Why have a party afterschool when it would be just as easy to do it during school and put off work?

So on Friday, I made my way downstairs for 5th period in the yearbook computer lab. Pretty much every day, I am late to this class, as I have to clean up from my AP's, throw my stuff in my bag, ride the elevator downstairs, and walk to my other room. According to our attendance policies, I would have failed long ago for so many unexcused tardies.

As I approached the room, Naema stood outside and ran in before me, closing the door. "Oh, haha," I thought. "They are going to teach me a lesson by locking me out. Very creative." I came up to the door and only made a minor note that the light was off. Naema swept the door open and I walked into the room. As I came in, she flipped on the lights and there were all my "kids" from yearbook waiting. "Surprise", they yelled, and all I could do was grin.

On my desk was a cake. And when I say cake, I mean CAKE. My student Brian, who is both a yearbook and a German student, works at a local bakery and gets a nice discount. So this cake had two layers; it had fondahn (spelling?), which is that fancy thick icing used on wedding cakes. I mean, this was like the kind of wedding cake a small wedding might require. And it was all for me. Atop the cake was my favorite thing so far... a small statuette of a highly pregnant woman in a spandex superhero outfit. Behind her flies a cape and on the pedestal below her, it declares her "Super Mom-to-Be".

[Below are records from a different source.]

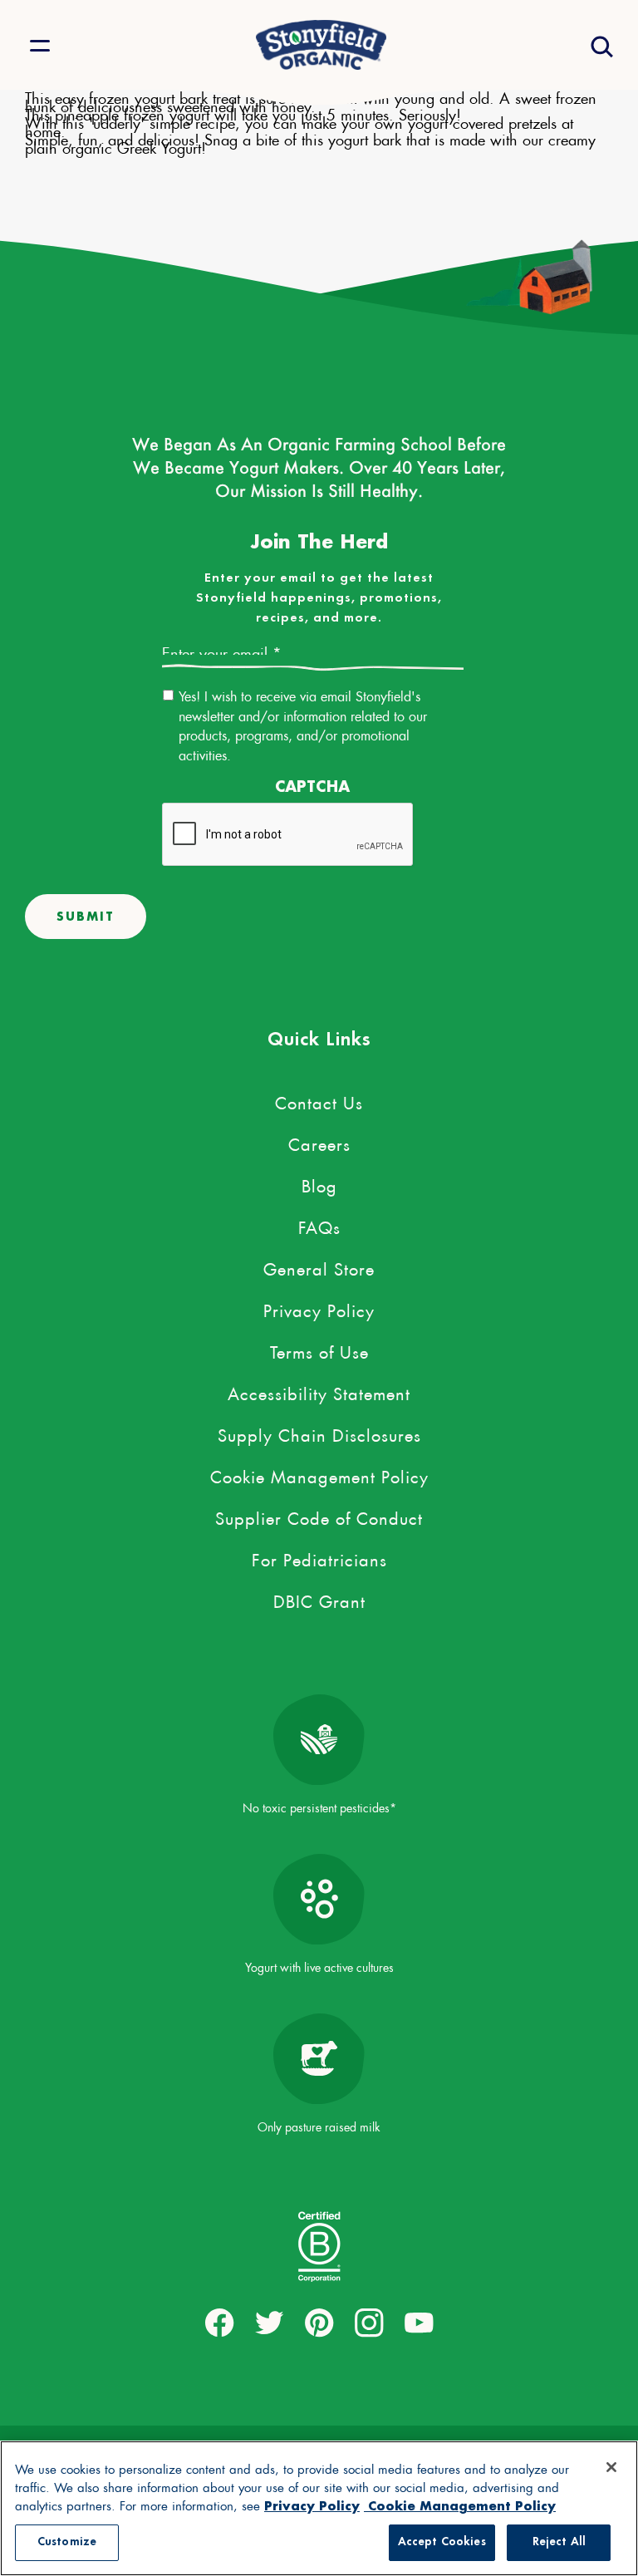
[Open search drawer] (600, 45)
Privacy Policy (319, 1308)
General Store (319, 1266)
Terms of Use (319, 1349)
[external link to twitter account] (269, 2323)
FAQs (319, 1225)
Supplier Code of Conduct (319, 1516)
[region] (319, 2508)
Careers (319, 1142)
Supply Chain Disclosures (319, 1433)
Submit (85, 916)
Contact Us (319, 1100)
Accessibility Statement (319, 1391)
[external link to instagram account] (369, 2323)
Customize (66, 2542)
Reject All (559, 2542)
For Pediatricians (319, 1557)
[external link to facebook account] (219, 2323)
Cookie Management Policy (319, 1474)
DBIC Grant (319, 1599)
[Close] (611, 2467)
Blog (319, 1183)
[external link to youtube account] (419, 2323)
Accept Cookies (442, 2542)
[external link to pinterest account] (319, 2323)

Along with the cake, cookies, hot queso dip, soda, and pizza they ordered before I got there, was a pyramid of packages of diapers. Upon second look, I realized how smart my editors are. Rather than getting about 6 packages of newborn diapers, they had gotten a variety of sizes, from Newborn up to 4. (The top shelf of Jamie's closet is now covered in various sizes of diaper.)

The diapers was a fantastic gesture, but best still is simply the idea that they threw me a surprise party in the first place. I had no idea and there were quite a number of people who took part in it.

And guess what... that wasn't the end of it. Brian was in my 7th period class and let me know that he had been trying to get that group to bring food on the same day to keep the party going. Unfortunately, not many students remembered to bring food-- except for two big bags of soda cans. Needless to day, my day had been shot and 7th period still got to watch a movie after they finished their presentations.

But was that the end of it? Oh no.... this morning, I approached my classroom for 3rd period. Strangely enough, there was a sheet of baby wrapping paper over the window looking in my room from the hallway. I walked in and saw Kelly-- one of my AP students-- taping it up. There was another sheet taped across my desk. "You're early" she said!

Although I volunteered to disappear for a while, Kelly let me come in and stay, as one by one, my 13 AP students brought in food. Cookies, cupcakes, homemade ice cream, brownies, this really good dessert one of my students makes, chips, and something healthy--- bagels. (Thank goodness for Robert) In the end, I was sooo full of sugar that I didn't feel so fantastic, and we went outside to play Apples to Apples, as my AP's are pretty much finished anyway.


As a group, they got me an adorable outfit from Gymboree that features a pattern of camping and bears. Also a homemade blanket, and various bathroom products. As I told another colleague who commented on my students frequently bringing me goodies, "They have known me for 4 years. They have to be nice to me!"